- _Source material_:
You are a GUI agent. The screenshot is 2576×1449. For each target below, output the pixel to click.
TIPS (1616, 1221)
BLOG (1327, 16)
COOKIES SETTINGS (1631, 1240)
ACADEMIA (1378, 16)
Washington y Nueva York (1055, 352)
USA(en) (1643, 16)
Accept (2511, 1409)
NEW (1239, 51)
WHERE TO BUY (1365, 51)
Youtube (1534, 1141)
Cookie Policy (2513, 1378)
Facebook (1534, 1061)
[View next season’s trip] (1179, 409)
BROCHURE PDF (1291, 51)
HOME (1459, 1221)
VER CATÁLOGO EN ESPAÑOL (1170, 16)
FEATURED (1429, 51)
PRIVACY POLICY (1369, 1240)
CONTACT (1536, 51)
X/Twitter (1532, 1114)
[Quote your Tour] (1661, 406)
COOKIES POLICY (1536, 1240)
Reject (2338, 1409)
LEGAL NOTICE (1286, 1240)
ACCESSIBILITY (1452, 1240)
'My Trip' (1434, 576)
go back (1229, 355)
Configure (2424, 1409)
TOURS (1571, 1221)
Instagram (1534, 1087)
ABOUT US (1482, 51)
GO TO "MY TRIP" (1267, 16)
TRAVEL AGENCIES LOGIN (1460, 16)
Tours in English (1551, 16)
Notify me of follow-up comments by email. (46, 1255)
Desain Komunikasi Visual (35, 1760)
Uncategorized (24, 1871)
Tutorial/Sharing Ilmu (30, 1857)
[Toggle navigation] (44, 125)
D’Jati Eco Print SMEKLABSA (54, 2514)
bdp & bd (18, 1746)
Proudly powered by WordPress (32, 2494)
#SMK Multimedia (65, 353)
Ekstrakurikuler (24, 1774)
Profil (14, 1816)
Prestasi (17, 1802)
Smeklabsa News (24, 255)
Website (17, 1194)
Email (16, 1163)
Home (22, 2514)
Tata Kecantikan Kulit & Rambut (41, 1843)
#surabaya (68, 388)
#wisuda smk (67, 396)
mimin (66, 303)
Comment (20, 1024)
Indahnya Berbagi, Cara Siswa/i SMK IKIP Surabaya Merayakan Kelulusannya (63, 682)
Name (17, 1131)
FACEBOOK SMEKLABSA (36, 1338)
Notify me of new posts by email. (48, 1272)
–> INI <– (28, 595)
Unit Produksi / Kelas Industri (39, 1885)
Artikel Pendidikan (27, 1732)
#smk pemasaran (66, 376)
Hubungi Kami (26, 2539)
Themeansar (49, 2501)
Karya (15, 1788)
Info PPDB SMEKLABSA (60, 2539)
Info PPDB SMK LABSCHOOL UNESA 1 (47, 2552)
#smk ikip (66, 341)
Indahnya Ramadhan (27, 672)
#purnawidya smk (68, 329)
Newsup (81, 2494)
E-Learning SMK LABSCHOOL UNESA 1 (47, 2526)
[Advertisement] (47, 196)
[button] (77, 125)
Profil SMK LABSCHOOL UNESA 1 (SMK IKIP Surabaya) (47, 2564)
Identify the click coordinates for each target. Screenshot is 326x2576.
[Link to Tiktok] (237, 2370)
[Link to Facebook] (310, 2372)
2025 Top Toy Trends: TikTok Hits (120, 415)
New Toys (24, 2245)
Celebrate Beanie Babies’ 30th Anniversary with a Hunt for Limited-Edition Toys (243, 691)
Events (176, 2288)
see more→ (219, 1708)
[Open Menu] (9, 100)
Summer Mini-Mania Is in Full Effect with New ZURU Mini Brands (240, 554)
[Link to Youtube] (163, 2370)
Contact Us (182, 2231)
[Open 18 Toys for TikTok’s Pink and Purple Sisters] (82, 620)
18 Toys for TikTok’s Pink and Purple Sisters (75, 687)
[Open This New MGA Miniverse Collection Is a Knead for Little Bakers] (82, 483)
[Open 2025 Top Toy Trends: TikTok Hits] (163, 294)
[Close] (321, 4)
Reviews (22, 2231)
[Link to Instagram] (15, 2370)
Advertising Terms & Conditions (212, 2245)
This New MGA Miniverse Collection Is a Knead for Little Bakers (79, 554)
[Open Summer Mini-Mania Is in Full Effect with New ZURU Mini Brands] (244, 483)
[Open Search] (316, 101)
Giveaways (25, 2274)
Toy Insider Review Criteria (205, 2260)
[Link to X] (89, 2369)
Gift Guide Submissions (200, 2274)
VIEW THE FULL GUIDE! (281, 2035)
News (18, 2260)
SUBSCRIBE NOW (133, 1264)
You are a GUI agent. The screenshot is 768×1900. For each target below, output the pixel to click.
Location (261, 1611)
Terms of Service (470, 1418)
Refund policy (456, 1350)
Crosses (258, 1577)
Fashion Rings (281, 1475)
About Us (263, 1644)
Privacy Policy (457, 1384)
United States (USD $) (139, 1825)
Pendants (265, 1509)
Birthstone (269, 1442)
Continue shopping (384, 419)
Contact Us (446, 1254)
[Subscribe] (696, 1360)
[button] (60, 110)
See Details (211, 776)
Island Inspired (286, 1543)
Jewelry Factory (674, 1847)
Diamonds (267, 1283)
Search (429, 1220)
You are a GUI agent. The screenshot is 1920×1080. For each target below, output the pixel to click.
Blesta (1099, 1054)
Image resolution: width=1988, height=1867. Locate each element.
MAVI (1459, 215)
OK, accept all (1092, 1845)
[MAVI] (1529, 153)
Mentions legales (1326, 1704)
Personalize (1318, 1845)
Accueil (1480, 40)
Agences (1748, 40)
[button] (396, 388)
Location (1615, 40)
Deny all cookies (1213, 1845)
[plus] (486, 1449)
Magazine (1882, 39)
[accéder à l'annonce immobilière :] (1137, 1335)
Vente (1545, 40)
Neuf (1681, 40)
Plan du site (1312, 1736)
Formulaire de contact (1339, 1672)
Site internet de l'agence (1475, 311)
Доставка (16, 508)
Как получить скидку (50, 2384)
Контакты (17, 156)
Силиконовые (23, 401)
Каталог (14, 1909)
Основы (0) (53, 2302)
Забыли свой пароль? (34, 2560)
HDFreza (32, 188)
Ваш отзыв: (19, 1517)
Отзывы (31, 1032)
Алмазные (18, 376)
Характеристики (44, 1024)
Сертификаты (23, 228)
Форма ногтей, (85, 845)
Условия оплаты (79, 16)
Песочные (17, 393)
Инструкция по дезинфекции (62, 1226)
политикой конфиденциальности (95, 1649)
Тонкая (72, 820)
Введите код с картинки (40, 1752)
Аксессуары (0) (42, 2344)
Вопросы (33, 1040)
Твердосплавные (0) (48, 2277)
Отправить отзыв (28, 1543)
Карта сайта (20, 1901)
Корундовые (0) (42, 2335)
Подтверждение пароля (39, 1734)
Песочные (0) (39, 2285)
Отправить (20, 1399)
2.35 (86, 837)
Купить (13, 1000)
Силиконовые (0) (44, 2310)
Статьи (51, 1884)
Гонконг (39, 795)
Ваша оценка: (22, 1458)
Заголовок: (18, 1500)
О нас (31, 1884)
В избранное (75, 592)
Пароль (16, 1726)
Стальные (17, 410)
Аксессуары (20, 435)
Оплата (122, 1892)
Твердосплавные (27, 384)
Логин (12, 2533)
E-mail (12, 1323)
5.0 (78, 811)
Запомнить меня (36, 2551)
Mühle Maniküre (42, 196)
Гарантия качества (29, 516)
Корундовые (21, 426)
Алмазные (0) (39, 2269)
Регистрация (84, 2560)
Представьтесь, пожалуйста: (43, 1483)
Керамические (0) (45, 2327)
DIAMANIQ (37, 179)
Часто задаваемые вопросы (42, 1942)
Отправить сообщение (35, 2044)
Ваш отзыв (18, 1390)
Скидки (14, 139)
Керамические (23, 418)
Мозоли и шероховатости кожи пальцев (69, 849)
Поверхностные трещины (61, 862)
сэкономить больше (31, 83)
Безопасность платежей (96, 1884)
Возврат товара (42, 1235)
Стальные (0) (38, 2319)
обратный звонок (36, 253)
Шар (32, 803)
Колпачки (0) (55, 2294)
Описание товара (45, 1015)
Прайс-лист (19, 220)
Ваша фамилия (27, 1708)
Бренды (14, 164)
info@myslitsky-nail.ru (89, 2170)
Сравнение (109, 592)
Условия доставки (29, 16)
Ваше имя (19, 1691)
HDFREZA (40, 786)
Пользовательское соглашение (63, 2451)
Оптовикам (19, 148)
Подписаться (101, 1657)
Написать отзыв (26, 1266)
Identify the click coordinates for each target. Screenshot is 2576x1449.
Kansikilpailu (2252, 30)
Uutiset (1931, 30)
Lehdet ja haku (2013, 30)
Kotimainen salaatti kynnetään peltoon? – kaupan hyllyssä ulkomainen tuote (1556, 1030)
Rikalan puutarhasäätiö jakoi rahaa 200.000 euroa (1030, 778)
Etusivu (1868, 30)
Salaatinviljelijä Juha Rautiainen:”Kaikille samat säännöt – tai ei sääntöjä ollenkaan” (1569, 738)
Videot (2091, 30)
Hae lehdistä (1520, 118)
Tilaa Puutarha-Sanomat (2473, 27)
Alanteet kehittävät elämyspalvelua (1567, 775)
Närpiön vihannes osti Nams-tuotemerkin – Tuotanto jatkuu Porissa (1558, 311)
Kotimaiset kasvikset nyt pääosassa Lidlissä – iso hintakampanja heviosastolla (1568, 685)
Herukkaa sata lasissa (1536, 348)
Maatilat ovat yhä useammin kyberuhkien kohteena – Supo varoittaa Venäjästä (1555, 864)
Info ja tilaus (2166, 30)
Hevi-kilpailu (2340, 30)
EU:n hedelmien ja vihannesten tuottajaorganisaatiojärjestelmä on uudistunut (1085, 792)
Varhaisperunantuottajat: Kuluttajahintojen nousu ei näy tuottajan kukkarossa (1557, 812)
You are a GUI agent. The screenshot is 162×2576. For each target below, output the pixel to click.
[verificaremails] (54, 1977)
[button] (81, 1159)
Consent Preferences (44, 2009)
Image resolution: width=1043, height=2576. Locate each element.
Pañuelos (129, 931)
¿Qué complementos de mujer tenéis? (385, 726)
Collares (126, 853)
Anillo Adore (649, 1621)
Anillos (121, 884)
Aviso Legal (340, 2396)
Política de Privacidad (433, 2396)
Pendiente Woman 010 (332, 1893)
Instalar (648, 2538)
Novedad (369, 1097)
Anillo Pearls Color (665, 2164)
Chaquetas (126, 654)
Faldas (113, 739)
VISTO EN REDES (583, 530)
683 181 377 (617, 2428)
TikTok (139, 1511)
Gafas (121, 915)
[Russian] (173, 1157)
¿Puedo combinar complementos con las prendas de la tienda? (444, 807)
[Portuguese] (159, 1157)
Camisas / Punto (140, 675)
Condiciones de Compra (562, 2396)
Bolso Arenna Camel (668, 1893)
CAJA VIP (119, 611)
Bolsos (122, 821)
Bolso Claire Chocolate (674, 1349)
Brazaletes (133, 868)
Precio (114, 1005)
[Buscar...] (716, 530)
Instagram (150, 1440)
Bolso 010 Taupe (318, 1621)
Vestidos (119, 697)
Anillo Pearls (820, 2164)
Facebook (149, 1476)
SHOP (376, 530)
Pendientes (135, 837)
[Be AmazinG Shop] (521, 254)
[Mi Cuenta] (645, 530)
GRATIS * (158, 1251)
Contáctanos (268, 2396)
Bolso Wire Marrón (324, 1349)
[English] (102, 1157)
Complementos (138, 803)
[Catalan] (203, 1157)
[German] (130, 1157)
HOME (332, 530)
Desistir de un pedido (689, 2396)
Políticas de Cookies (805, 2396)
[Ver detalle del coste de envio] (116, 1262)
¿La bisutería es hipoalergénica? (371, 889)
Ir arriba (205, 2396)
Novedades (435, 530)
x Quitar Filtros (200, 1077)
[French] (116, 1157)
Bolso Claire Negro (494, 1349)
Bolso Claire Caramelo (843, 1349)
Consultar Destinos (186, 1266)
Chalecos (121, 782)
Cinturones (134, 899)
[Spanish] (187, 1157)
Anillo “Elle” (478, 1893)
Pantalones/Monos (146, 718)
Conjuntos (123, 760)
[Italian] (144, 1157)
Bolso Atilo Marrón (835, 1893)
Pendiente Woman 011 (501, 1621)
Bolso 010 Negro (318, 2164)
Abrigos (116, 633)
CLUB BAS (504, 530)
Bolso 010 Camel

- _Problem details_:
Check each line of the records above, and copy those that hold the word "LABSCHOOL".

- _Answer for this exercise_:
Info PPDB SMK LABSCHOOL UNESA 1 (47, 2552)
E-Learning SMK LABSCHOOL UNESA 1 (47, 2526)
Profil SMK LABSCHOOL UNESA 1 (SMK IKIP Surabaya) (47, 2564)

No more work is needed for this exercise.